Hi,
This is Gang Wu and I have proposed this in ORC161
<https://issues.apache.org/jira/browse/ORC161> but got no response
therefore I put it here.
Recently I have done some benchmarks between ORC and our proprietary file
format. The result indicates that ORC does not have a good performance on
decimal type. From the aforementioned discussion in this JIRA, I have a
proposal for adding a new encoding approach for decimal type (I don't think
adding another kind of decimal type is a good choose which may confuse
users). My proposal works as follows:
 As Hive already has precision and scale specified in the type, we can
totally remove the SECONDARY stream which stores scale of each element
currently.
 Since 128bit integer is used to represent a decimal value and RLE
supports at most 64bit integer, we have two cases here.

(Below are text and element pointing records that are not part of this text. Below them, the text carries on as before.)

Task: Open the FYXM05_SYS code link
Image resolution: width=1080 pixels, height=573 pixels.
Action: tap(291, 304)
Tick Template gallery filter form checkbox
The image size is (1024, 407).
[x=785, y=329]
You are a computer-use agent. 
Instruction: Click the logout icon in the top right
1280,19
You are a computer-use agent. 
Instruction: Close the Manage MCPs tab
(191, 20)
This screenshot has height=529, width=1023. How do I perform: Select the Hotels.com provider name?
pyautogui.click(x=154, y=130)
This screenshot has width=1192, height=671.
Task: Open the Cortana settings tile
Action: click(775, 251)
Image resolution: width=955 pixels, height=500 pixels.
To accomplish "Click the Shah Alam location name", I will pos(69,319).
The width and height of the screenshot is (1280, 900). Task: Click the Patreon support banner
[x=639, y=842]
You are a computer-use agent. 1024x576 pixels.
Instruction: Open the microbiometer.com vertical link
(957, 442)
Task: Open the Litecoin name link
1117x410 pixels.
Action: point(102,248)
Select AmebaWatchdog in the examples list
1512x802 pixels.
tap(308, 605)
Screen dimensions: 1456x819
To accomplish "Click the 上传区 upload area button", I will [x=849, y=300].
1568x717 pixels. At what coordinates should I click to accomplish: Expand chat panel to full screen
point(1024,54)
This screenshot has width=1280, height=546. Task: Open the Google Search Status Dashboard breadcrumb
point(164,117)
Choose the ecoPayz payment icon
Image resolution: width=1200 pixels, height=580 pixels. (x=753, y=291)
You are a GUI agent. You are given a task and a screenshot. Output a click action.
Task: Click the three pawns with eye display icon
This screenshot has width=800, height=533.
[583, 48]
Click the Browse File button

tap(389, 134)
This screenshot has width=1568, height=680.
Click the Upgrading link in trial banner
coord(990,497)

 If precision <= 18, then the whole decimal value can be represented in
a signed 64bit integer. Therefore we only need a DATA stream and use
signed integer RLE to encode it.
 If precision > 18, then we need to use a signed 128bit integer. A
solution is to use a signed 64bit integer to hold higher 64 bits and an
unsigned 64bit integer to hold the lower 64 bits (C++ version is exactly
doing the same thing). In this way, we can use DATA stream with signed
integer RLE to store higher 64 bits and SECONDARY stream with unsigned
integer RLE to store lower 64 bits.
 DecimalStatistics uses string type to store min/max/sum. We may also
replace them with combination of sint64 and uint64 as above to represent a
128bit integer. This can help save a lot of space.
Any thoughts?
Best,
Gang